Another rumour claimed Richardson survived the initial impact of the crash, and crawled out in search for help, as his body was found a greater distance from the wreckage.
Several X-rays of Richardson's body concluded that the musician died instantly, and no traces of lead were found from any bullet.
The crash was referenced in the biographical film The Buddy Holly Story and the Ritchie Valens biopic La Bamba.
Fans of Holly, Valens, and Richardson have gathered for annual memorial concerts at the Surf Ballroom in Clear Lake ever since 1979. The 50th-anniversary concert took place in 2009, with performances from Chris Montez, Bobby Vee, Graham Nash, Peter and Gordon, Tommy Allsup and Richardson's son Jay.
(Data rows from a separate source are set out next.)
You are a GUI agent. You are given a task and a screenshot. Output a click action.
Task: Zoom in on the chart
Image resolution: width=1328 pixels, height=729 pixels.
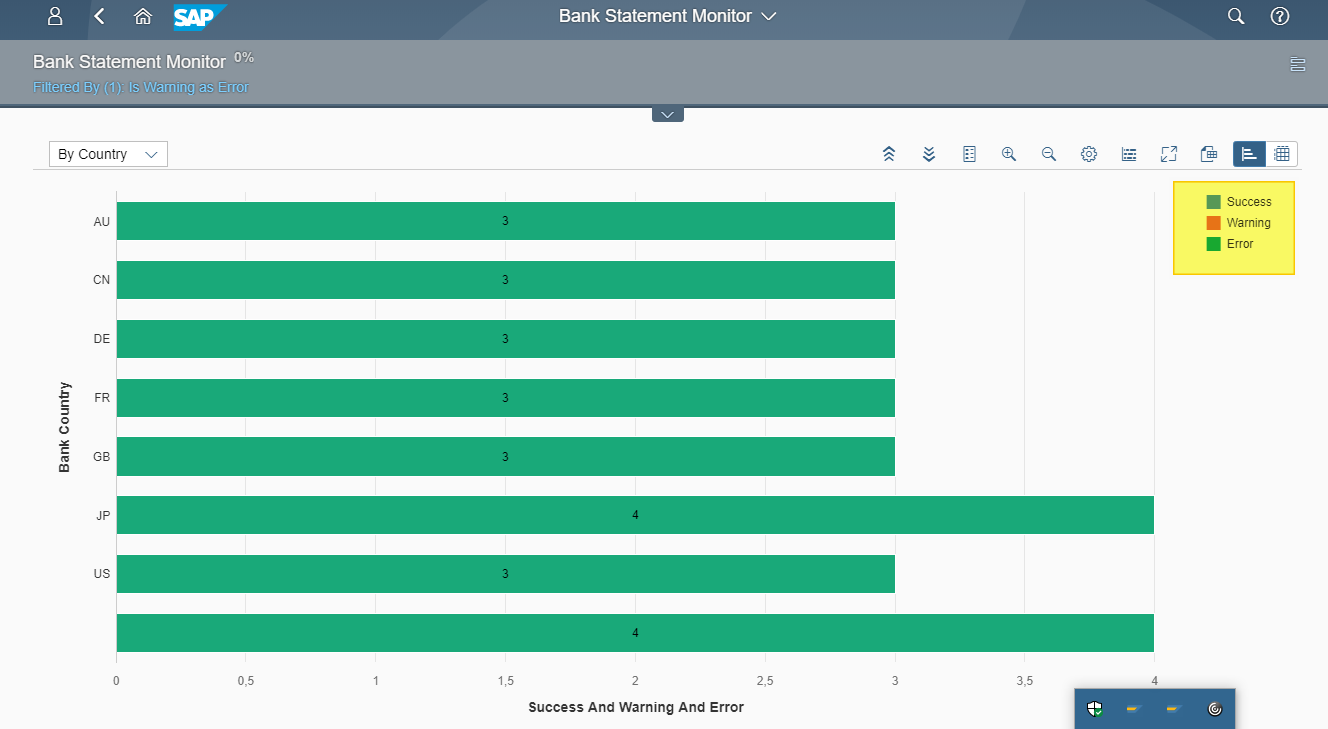[1009, 154]
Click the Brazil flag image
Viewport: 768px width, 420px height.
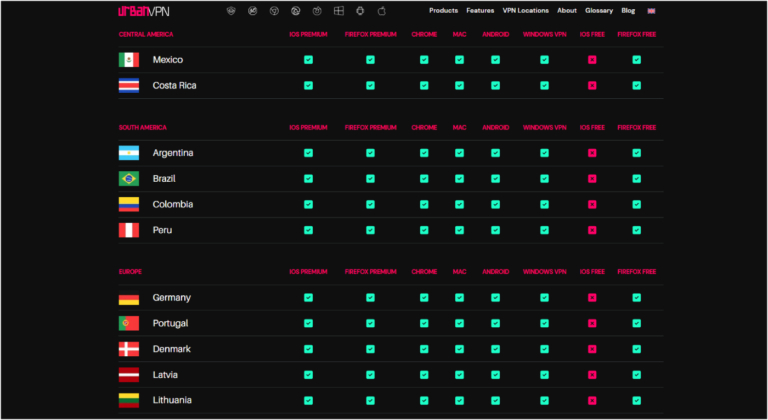[x=129, y=179]
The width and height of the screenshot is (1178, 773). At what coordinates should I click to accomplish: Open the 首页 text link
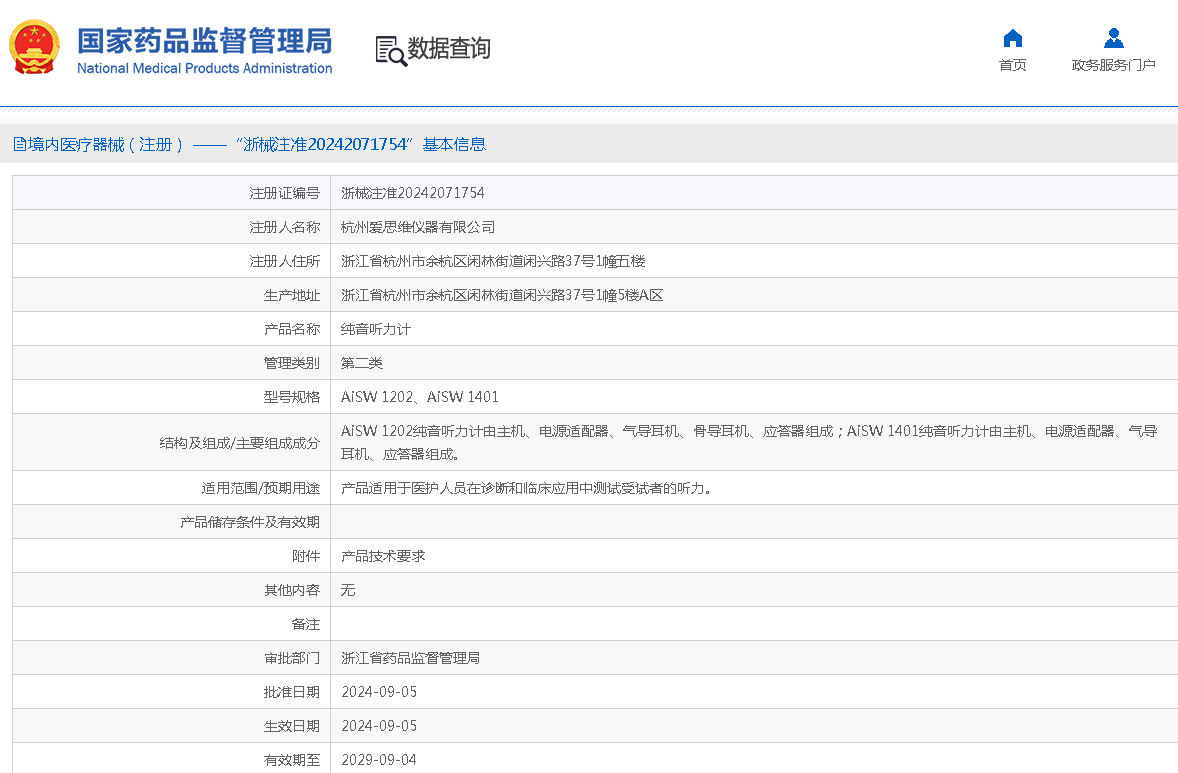tap(1012, 66)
In 1988, a four-foot-tall granite memorial showing the names of Peterson and the three singers was installed outside the Surf Ballroom, with Peterson's widow, parents, and sister in attendance. This was the first time the families of Holly, Richardson, Valens, and Peterson had met up.
A large steel structure of Wayfarer-style glasses similar to those worn by Holly can be seen at the access point to the crash site.
Don McLean addressed the accident in his song 'American Pie', naming it 'the Day the Music Died'. McLean described the incident as the "loss of innocence" of the early rock-and-roll generation.